> [What is being asked]:
Please copy out the entries below exactly, beginning with the line that contains "Click support@dsx.uk in" and ending with the line that contains "The width and height of the screenshot is (1478, 812).", and include nothing outside that span.

> [Information shown]:
━━━━━━━━━━━━━━━━━━━━

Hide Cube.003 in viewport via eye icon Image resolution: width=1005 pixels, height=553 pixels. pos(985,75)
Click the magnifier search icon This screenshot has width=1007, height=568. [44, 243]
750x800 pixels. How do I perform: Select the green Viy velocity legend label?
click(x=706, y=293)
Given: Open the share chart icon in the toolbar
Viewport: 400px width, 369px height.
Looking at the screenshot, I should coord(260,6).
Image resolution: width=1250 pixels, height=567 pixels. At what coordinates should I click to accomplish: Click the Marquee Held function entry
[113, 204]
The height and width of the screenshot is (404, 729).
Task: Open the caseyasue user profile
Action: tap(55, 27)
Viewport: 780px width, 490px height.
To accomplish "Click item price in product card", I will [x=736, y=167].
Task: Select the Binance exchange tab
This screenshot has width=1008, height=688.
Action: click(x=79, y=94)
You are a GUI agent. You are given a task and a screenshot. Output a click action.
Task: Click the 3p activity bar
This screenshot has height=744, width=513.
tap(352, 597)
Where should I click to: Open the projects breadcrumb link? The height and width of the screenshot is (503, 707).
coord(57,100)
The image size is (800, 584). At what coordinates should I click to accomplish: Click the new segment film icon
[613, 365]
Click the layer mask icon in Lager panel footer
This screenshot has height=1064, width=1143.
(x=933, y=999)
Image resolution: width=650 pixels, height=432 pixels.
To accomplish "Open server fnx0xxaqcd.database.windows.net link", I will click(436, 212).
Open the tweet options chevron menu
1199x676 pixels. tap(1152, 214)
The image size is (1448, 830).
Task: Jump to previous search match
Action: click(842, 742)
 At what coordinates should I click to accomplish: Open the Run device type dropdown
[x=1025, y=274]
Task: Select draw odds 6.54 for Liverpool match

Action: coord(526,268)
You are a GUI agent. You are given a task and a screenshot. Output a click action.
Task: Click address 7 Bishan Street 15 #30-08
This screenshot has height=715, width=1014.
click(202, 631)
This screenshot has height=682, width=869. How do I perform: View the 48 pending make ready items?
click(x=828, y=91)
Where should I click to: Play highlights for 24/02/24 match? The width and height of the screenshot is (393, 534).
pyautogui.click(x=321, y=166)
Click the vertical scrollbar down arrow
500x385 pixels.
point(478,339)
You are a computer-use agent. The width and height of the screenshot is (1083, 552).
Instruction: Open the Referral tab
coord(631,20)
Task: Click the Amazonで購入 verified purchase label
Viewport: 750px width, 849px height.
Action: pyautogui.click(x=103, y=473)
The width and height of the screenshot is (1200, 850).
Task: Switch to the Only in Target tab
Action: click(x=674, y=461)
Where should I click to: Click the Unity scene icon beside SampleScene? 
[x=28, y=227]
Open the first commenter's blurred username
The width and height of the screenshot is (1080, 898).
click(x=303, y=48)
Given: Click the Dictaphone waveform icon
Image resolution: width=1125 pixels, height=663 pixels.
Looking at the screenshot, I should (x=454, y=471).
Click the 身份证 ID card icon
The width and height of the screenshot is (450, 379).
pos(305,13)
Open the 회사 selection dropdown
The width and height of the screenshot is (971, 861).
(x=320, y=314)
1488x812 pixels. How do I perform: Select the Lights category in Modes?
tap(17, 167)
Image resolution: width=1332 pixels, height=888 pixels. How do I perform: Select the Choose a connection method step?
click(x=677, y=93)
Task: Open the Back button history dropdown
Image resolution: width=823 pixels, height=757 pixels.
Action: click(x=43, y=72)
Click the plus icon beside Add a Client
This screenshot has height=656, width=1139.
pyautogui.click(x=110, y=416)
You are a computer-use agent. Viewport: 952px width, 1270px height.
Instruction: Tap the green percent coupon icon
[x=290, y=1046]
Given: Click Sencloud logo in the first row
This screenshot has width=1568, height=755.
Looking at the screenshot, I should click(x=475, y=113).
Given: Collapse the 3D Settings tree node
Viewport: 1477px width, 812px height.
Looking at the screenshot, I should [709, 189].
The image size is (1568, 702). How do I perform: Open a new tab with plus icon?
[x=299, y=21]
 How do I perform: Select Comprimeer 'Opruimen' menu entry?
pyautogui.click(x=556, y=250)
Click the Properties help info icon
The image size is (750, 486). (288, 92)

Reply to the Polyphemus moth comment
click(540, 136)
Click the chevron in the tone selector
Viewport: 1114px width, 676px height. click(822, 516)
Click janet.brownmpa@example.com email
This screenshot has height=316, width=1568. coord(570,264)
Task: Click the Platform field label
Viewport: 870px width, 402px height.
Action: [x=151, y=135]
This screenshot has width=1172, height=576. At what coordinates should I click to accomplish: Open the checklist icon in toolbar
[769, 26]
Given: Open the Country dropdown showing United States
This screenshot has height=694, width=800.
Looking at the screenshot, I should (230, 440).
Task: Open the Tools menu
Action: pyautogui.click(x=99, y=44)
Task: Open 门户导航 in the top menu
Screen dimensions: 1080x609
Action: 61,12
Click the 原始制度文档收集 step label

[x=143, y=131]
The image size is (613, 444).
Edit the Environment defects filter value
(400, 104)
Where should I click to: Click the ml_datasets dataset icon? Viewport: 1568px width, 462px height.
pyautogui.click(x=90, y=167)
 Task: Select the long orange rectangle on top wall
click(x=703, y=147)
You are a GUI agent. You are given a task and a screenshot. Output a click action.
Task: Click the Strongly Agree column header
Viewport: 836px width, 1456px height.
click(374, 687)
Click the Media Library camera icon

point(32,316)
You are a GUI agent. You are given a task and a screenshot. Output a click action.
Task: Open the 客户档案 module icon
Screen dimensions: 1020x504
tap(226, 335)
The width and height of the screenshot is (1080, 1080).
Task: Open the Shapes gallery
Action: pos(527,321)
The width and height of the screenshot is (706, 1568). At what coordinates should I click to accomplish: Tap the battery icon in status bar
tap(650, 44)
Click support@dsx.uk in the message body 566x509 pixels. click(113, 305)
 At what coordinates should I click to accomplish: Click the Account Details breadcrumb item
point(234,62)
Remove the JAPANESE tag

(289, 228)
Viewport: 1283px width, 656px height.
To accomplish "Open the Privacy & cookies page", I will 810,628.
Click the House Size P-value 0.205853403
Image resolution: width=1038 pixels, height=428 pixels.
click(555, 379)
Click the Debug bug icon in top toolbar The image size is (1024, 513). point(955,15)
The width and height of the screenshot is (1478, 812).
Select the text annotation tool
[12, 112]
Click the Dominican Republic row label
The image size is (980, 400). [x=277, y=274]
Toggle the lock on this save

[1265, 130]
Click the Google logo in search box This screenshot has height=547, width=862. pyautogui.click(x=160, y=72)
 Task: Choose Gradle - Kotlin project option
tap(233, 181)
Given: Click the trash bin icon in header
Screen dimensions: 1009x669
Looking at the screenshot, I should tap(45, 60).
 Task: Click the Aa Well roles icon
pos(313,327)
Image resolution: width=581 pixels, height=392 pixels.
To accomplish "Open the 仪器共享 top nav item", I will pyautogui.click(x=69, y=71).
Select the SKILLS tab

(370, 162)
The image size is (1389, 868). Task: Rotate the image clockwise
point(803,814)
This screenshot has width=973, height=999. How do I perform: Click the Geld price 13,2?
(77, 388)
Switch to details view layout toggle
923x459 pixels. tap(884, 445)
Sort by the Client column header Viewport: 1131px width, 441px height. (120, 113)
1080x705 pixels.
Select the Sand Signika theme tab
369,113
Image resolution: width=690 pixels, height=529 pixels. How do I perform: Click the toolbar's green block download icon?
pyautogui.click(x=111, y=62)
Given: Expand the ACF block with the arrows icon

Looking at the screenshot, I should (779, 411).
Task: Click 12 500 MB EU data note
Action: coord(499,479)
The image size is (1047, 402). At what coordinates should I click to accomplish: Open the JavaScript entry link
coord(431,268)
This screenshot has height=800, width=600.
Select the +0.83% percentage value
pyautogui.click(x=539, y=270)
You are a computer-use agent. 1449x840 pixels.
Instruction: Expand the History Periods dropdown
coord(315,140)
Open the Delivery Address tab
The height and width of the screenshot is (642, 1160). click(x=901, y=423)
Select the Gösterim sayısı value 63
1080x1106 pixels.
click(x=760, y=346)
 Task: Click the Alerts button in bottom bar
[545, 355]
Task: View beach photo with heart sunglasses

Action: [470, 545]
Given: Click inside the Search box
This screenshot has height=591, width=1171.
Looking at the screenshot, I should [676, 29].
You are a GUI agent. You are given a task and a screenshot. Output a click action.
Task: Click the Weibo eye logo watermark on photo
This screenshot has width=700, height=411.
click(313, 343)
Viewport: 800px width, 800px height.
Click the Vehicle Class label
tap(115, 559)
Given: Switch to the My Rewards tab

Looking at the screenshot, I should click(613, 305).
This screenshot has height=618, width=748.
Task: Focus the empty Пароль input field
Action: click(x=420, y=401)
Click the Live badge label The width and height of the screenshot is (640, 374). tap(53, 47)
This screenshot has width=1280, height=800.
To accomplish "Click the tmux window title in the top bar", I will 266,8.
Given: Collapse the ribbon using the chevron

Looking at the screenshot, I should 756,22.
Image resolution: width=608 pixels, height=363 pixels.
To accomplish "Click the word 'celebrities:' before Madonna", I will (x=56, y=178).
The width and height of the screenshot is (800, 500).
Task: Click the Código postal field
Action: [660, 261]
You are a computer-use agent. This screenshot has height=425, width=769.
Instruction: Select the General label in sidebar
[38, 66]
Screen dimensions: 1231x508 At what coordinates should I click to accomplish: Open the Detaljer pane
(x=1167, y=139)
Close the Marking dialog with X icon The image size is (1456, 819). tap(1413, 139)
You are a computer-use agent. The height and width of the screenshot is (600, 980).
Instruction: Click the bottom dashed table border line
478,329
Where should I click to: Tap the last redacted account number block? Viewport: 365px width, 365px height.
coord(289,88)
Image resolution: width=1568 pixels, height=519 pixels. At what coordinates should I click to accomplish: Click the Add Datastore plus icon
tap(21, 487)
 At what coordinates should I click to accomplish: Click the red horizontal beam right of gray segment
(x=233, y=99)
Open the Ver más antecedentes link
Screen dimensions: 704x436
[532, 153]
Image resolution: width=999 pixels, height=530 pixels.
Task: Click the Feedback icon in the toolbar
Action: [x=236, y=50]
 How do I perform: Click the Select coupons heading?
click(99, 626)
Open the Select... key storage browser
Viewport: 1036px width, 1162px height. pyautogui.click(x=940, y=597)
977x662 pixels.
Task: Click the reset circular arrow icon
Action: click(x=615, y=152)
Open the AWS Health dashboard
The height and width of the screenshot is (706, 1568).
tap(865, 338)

━━━━━━━━━━━━━━━━━━━━

> [Expected answer]:
Click support@dsx.uk in the message body 566x509 pixels. click(113, 305)
 At what coordinates should I click to accomplish: Click the Account Details breadcrumb item
point(234,62)
Remove the JAPANESE tag

(289, 228)
Viewport: 1283px width, 656px height.
To accomplish "Open the Privacy & cookies page", I will 810,628.
Click the House Size P-value 0.205853403
Image resolution: width=1038 pixels, height=428 pixels.
click(555, 379)
Click the Debug bug icon in top toolbar The image size is (1024, 513). point(955,15)
The width and height of the screenshot is (1478, 812).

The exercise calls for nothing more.